Now they are most active on social media, especially Instagram, Farvardin said, “because it is the only platform that they have to show themselves. Their art is mostly on Instagram and YouTube.”

Dj Mamsi said that despite the hidden nature of the underground music scene, you can feel its presence in the country.

“It is true that this world is called underground music, but in Iran, everyone knows about it and many people are present in it. It is so hidden that it is not talked about on TV or radio, but it is always heard on the streets of the city on weekends,” he said.

Farnaz said that when you’re banned from sharing your art it can be discouraging. She added, however, “But we all find a way at the end of the day, hoping we will be free of these limitations one day.”

Erwin Khachikian, an Iranian-Armenian artist/producer/musical director, lives in the US. Since he began touring with the well-known Armenian-American heavy metal band System of a Down, many Iranian musicians have been following him.
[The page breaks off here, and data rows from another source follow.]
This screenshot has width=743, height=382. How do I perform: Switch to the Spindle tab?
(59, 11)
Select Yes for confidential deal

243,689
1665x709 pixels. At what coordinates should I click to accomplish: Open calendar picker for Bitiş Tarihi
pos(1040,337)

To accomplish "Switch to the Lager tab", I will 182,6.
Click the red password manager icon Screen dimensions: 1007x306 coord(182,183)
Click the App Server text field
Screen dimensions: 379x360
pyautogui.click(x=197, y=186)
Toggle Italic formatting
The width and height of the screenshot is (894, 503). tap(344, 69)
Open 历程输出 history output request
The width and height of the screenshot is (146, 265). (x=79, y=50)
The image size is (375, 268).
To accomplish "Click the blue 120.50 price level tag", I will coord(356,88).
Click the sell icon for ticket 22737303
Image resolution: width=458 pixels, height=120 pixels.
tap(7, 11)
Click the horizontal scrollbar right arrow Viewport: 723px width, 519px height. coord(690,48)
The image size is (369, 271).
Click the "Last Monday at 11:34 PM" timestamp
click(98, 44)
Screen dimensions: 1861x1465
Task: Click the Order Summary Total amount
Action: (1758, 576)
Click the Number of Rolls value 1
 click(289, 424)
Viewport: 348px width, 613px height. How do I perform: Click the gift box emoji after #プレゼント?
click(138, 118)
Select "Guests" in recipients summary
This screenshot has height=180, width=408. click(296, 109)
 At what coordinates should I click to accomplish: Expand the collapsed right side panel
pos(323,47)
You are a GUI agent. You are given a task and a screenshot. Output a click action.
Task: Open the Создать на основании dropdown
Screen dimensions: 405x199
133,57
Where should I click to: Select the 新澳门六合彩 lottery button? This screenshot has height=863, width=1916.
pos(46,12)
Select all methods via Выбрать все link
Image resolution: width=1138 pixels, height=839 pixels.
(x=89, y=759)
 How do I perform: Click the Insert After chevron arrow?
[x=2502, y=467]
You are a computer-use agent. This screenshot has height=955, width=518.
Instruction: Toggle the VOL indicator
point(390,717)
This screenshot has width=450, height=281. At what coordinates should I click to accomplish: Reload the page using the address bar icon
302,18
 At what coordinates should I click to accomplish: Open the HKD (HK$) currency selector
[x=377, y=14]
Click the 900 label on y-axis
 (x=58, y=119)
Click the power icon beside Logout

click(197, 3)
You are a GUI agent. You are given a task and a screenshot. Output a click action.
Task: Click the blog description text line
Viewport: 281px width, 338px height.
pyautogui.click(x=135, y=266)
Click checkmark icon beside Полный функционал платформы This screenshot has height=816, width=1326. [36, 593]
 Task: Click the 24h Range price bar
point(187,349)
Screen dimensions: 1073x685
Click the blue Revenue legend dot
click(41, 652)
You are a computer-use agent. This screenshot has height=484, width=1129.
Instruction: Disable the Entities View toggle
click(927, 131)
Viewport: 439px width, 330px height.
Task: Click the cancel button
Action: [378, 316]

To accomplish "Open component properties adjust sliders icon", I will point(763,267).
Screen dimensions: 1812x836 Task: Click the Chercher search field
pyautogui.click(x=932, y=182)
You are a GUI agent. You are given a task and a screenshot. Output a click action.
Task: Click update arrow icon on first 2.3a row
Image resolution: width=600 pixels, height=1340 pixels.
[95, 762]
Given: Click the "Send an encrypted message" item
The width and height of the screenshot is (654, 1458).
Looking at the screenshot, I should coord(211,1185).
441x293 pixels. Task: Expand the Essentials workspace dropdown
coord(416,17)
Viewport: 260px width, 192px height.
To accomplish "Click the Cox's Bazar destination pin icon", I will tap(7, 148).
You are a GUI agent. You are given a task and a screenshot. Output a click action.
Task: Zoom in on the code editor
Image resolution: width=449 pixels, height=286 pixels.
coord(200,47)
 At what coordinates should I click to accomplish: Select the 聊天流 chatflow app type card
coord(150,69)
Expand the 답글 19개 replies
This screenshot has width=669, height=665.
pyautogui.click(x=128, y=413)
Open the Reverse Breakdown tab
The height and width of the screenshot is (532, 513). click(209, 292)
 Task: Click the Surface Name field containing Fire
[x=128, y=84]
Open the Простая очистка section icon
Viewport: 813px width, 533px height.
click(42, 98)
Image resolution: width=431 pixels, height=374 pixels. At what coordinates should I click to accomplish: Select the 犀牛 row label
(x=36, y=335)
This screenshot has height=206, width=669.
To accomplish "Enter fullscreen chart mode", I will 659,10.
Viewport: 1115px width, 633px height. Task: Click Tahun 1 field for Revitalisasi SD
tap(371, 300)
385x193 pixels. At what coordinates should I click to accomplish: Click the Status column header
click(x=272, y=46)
All this control, censorship, and banning do not really stop Iranian musicians from continuing to practice their art, he told The Media Line.

“Anytime something is suppressed, the reverse action takes place. As a result of all the rules, the artists are using newer and more creative ways to express themselves,” Khachikian said.

However, being “underground” creates problems not seen elsewhere.

First, there is no regulation, which leads to a kind of anarchy and unfair conditions for artists.

Farvardin said that although people are getting braver, trying to publish their songs outside of the Islamic Republic through platforms that publish Iranian music videos, it is not easy, because most of them ask for money to publish their work.

“Such platforms are really a kind of gang and mafia, and generally the music business of Iran is really sick because nobody regulates it,” she said. “The government forbids everything for musicians, and because of that, there is no regulation, and then people start to do whatever they want.”

Fear is another huge obstacle for underground musicians in Iran.

Dj Mamsi said, “There is always fear and stress at these parties [where he plays]. Even when we travel abroad, we still feel a little stress because it is engraved into our brains.”

Farvardin feels the same way. Being a female solo singer in Iran is “dangerous. They can just find you anytime, and they come to you, and they arrest you,” she said.

It happened to a girl she knows, two years ago.

“She was singing in a coffee shop in Iran, and they arrested her, and she was three months in jail. Now she’s living in Canada,” Farvardin said.

The danger is greater if you are a woman, or if your music style is rock or metal, “because they say this is the music of the devil,” she added.

“For sure you’re afraid. You are a criminal when you are a singer,” Farvardin said.

Despite all the complications, there is a beautiful side to the underground music scene.

Farnaz said it expresses feelings people in Iranian society are forced to hide. “The pain of our country, of our people, the art of expressing what limits us in real life, we turn them into music,” she said.

For Dj Mamsi, the most beautiful thing about the underground scene “is the color of enthusiasts, harmony, love for music, the desire for a free life and flying in the imagination.”

Farvardin thinks it’s all about love, “because you don’t earn money, you are not able to do concerts. You have nothing, you just do it out of love,” she said.

When I remember those times, she added, “I think: Okay, I could not earn money, I was in danger, and everything was too complicated. The only reason I did that, and the only reason these people in Iran now are doing that, is love for music. It brings no [material] benefits.”

Dj Mamsi wants to send a message to the world through his art.

“The Iranian people are completely different from the Iranian government; we send love to the whole world, I emphasize to the whole world. We are not hostile to countries and nations because of politics and religious goals,” he stressed.

“What you hear in the TV news about Iran does not represent the people of Iran. It might be said that we are imprisoned here [inside the country],” he said.